Kabataş’taki müzik kültürü enjeksiyonu öyle iyi gelmişti ki, aldığımız kültürle çıktık okuldan. Müziğin estetik tınısını, eserleri dinlerken nelere daha fazla kulak vererek hangi duyguları yakalayacağımızı öğrenmiştik. Farklı müzik türlerinde de aynı dinleme alışkanlıklarıyla bestecilerin ya da yorumcuların genel karakter özelliklerini algılayabilir hale gelmiştik. Dinlediğim bir eserin kime ait olduğunu bilmesem bile büyük ölçüde doğru tahmin edebiliyordum.

Hasan Özak’lı Kabataş’tan sonra, üniversitede dinleyici olarak müzikle ilgim hep çok yakın oldu. Belki de herkesten daha fazla ilgili idim müzikle ve müziğin tarihini okuyor ve çalışıyordum. Bir seçme yapıldı İstanbul Devlet Opera ve Balesi’nde. Amaç, gençlik korosuna gençleri çekip, ileride profesyonel olarak müzik yapacak insan yetiştirmek. Gittim ve katıldım seçmelere. Kabul edildim. Demek ki sesim normalleşip, bir kıvama gelmişti artık.

Her cumartesi günüm provalarda geçiyordu. Koronun bas grubunda idim. Sesim koyu bir baritondu ve baslarla oturmam daha uygundu. Provalardan sonra, her Cumartesi 15:30’da başlayan opera temsilleri bizlere bedava idi. Prova bitince, doğru büyük konser salonuna gidip o günkü operayı izliyorduk. Derken, sıra bize geldi. Profesyonel sanatçıların arkasında koroda çıkmaya başladık. Atatürk Kültür Merkezi ve Kadıköy’deki Haldun Taner Sahnesi’nde konserlere çıktık. Bizi çalıştıran Yücel Elmas, konservatuara girmemi önerdi. “Nasıl olacak?” dedim. “Yarı zamanlı gidersin, iktisat eğitimini de mutlaka bitir ve yarım bırakma” dedi. İktisat bitince, tam zamanlı olarak konservatuara devam edip bir de müzik eğitimi almış olacaktım.
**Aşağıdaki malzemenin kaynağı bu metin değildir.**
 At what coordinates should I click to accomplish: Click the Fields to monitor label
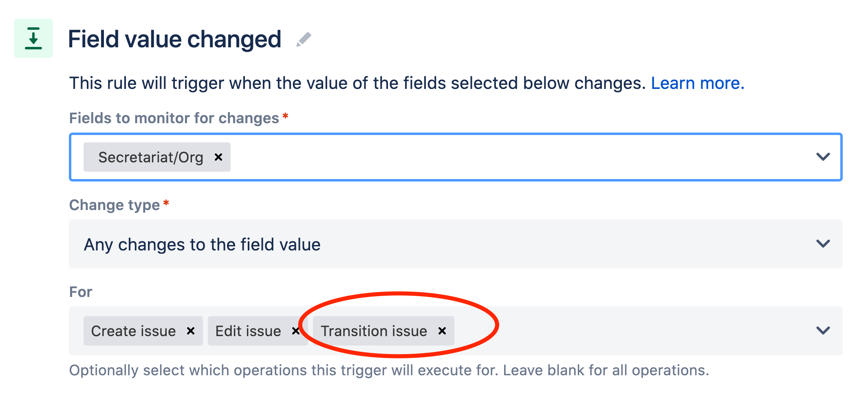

Cesaret edemedim. Çok düşündüm. Günlerce ve aylarca düşündüm ama olmadı. Hasan Özak ile başlayan ve temelleri Kabataş’ta atılan müzik kültürü beni hiç düşünmediğim bir yere getirmişti. Bir an önce okulu bitirip yurt dışına gitmeye çaba göstermek eğilimi ve şartlanmışlığı ağır bastı. Konservatuara da gitmem ve yarı zamanlı eğitimden tam zamanlıya geçmem toplam 6 yıllık bir üniversite eğitimine denk gelecekti. Yapamadım.

İstanbul Üniversitesi İktisat Fakültesi bitti. Benim için de artık koroya veda zamanı gelmişti. Okulla beraber korodan ayrılmam gerektiğini kimse bilmiyodu ve beni yeni sezonun bir müzikaline seçtiler. Seçmelerde, fiziki görünüm de bir kriterdi. Sokaklarda kavga eden farklı etnik kökenden gençleri oynayacaktık ve ben açık renkli olduğum için sokak kavgalarında Latin değil, Amerikalı gençleri temsil eden grupta yer alacaktım.

Provalar başladı. Okul bitti. Provaları ortasında bırakmak zorunda kaldım.

Müzikalin adı Batı Yakasının Hikayesi idi.